Consistency & Distribution

Idempotency

Why every retryable operation needs it.

An operation is idempotent if running it twice has the same effect as running it once. In distributed systems, things get retried. Networks drop responses. Clients timeout and re-send. Queues redeliver. Workers crash and restart. Idempotency is the property that makes all of that safe instead of catastrophic. It is not a nice-to-have. It is the basic contract that distributed systems are built on.

Why this matters

The same request will arrive at your server more than once. Not “might”. Will. Sources of double-delivery include:

Client timeout and retry. The server got the first one, but the response was lost in flight.
Load balancer retry on connection failure.
Message queue with at-least-once delivery.
A user mashing the “submit” button.
A worker crashing after committing the work but before acknowledging the queue.

If your operation is “charge $100”, running it twice charges $200. If your operation is “set balance to $100”, running it twice still leaves $100. The shape of the operation makes all the difference.

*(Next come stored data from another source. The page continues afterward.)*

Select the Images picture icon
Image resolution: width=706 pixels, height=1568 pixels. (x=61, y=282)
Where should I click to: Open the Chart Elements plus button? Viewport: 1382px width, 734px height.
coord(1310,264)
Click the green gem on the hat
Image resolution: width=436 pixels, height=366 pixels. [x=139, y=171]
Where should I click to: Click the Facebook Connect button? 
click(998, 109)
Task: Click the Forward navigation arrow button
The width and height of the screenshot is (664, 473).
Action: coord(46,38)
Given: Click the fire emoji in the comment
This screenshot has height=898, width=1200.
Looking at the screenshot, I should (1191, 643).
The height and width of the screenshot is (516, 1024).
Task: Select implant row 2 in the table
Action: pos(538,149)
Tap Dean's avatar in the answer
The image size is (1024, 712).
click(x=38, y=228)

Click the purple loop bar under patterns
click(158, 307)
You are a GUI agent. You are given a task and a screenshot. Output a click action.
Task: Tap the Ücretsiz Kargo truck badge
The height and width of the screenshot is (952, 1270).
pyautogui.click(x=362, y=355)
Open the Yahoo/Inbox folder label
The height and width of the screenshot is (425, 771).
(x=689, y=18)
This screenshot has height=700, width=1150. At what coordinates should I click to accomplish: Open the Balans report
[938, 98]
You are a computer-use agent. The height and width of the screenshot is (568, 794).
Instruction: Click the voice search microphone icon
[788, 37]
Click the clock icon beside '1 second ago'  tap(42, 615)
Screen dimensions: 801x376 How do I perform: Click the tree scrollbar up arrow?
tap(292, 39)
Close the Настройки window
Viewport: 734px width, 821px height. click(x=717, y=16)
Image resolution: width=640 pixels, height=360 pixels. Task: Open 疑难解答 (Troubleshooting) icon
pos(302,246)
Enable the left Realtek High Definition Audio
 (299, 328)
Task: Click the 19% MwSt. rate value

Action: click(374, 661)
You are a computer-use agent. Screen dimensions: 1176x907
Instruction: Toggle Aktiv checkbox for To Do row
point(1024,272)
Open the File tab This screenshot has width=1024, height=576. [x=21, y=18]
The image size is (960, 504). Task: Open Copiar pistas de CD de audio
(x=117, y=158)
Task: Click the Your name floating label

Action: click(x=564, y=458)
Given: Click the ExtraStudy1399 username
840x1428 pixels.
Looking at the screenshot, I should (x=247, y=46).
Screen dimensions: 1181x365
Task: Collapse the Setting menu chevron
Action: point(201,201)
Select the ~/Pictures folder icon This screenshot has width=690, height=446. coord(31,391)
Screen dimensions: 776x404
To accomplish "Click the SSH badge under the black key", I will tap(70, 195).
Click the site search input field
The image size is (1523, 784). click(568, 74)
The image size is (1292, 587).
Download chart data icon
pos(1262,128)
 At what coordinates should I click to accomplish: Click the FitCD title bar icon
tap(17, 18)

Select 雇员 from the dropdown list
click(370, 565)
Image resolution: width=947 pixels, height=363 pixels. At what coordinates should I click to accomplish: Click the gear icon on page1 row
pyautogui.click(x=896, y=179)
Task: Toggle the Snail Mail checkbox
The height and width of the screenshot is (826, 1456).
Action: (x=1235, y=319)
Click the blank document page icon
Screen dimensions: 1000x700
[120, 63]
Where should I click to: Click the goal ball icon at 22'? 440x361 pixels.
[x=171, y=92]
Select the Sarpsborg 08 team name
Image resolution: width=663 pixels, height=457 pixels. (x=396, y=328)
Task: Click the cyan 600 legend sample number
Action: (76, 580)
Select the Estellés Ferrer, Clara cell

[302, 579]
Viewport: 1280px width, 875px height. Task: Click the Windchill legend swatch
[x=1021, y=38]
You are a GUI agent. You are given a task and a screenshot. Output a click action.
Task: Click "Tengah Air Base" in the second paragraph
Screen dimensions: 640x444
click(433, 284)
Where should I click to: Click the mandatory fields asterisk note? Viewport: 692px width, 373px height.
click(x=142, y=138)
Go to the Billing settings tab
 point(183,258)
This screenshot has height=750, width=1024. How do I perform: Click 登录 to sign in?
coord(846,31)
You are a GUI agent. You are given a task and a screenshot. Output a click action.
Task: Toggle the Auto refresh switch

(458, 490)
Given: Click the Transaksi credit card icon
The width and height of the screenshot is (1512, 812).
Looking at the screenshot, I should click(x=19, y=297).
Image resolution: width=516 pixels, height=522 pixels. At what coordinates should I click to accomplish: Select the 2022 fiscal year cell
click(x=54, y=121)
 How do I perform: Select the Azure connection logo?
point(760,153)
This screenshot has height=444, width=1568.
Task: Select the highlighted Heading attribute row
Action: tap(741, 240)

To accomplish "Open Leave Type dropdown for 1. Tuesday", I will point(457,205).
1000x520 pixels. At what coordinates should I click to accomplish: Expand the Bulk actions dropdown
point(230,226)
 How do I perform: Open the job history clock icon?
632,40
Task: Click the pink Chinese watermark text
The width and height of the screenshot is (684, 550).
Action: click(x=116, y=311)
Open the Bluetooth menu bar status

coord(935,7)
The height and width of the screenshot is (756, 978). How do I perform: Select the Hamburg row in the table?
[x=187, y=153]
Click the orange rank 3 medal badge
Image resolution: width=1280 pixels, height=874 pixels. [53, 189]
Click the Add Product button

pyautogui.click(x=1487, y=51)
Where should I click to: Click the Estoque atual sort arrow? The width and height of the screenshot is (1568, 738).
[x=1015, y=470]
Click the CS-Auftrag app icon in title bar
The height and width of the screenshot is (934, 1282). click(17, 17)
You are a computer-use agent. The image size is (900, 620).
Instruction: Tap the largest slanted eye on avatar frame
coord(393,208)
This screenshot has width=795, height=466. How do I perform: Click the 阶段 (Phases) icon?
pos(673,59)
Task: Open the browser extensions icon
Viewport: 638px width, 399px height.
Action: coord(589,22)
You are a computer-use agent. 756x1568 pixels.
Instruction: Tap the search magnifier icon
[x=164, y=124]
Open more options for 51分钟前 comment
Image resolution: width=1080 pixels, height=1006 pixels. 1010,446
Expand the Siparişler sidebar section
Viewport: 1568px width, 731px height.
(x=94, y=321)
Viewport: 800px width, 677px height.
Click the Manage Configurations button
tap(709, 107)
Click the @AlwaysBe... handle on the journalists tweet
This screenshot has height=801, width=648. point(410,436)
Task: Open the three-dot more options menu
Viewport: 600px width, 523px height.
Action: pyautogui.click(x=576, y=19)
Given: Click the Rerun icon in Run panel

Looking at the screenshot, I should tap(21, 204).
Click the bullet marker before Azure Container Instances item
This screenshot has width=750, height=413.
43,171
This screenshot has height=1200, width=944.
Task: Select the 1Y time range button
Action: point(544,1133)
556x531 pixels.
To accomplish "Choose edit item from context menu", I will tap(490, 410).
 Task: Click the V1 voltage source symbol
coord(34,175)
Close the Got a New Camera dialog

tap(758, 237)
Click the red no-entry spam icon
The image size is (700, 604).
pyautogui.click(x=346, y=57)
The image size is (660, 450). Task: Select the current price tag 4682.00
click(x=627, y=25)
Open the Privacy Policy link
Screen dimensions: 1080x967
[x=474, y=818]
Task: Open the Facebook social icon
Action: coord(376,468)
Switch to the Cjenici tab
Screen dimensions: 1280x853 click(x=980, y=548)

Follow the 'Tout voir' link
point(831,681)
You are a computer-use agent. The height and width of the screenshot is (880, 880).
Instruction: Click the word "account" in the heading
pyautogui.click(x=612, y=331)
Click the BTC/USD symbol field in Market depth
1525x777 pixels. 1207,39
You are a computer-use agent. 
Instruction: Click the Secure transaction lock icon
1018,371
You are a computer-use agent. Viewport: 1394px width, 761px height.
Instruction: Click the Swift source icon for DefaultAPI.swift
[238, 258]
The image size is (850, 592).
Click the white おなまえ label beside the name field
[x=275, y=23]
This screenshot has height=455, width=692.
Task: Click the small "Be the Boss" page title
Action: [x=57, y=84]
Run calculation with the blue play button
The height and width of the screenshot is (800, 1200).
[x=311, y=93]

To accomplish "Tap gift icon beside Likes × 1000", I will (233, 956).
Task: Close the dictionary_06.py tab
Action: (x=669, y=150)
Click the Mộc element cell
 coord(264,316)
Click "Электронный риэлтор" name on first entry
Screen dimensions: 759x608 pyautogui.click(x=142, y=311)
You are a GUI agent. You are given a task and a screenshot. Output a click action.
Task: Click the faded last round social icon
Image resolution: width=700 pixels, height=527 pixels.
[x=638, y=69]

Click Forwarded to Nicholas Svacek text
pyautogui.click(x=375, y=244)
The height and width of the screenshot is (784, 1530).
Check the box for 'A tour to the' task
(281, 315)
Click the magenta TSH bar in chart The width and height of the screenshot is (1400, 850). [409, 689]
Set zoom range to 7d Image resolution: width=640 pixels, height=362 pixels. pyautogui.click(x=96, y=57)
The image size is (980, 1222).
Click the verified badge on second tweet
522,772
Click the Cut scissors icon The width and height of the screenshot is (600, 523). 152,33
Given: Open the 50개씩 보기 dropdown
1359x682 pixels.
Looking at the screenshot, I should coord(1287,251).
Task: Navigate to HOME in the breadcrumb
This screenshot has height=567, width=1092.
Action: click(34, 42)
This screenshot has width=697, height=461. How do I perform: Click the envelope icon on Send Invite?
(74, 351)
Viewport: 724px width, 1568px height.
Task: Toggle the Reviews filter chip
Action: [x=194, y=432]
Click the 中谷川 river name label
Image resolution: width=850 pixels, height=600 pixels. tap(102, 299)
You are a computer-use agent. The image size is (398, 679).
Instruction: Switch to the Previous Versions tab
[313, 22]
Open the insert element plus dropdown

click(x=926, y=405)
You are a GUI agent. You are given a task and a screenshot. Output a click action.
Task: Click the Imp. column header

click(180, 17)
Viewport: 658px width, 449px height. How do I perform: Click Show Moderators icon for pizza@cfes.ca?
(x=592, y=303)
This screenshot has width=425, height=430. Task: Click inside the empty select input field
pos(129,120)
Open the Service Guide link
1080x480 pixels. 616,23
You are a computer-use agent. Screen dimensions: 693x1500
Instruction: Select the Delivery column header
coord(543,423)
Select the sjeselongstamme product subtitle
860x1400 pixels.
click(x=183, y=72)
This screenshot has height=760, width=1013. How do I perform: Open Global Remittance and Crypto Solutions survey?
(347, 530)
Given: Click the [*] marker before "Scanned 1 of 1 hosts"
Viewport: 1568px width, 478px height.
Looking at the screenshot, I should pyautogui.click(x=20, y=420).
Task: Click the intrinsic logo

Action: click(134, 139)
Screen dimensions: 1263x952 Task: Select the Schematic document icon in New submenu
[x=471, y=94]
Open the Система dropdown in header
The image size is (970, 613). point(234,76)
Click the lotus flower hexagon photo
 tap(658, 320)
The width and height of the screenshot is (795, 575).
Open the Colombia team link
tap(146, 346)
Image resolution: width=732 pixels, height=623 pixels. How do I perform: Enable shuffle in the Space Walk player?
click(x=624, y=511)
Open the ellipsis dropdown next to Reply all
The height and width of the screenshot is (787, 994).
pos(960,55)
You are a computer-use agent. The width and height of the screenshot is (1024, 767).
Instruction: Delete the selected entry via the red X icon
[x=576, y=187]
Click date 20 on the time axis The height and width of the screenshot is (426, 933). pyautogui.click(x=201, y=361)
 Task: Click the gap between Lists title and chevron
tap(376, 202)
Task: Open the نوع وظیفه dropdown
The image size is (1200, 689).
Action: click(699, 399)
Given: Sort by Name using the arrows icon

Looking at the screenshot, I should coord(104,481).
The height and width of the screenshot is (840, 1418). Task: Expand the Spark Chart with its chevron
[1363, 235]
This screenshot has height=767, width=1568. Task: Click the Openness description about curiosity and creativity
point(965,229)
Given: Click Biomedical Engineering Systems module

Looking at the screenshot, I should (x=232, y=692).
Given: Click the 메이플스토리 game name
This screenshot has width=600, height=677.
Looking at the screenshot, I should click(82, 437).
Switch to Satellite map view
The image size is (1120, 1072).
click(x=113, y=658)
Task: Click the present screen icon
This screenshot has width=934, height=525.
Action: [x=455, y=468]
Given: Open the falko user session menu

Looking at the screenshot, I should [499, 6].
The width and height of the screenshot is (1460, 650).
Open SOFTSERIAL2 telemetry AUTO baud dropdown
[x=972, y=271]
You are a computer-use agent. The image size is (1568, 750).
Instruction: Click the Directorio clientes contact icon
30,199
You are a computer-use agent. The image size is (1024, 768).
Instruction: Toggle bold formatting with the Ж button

The bug: non-idempotent retry doubles the charge

sequenceDiagram
    autonumber
    participant C as Client
    participant S as Server
    participant DB as Database

    C->>S: POST /charges  ($100)
    S->>DB: INSERT charges (amount=100)
    DB-->>S: ok
    S-->>C: 200 OK  (response lost in flight)

    Note over C: timeout. retry.
    C->>S: POST /charges  ($100)  (the same request again)
    S->>DB: INSERT charges (amount=100)
    DB-->>S: ok
    S-->>C: 200 OK

    Note over DB: two rows. customer charged twice.

The client did the right thing. The server did the right thing. The infrastructure did the right thing. And the customer is angry. The system was wrong, not anyone in it.

The fix: idempotency keys

The client picks a unique key per logical operation and sends it with every retry. The server records “I already handled this key” and returns the original response if it sees the same key again.

sequenceDiagram
    autonumber
    participant C as Client
    participant S as Server
    participant DB as Database
    participant IDX as Idempotency table

    C->>S: POST /charges  ($100)<br/>Idempotency-Key: abc-123
    S->>IDX: lookup key abc-123
    IDX-->>S: not found

    S->>DB: INSERT charge (amount=100)
    DB-->>S: charge_id = 42
    S->>IDX: store abc-123 → charge_id 42
    S-->>C: 200 OK { charge_id: 42 }  (response lost)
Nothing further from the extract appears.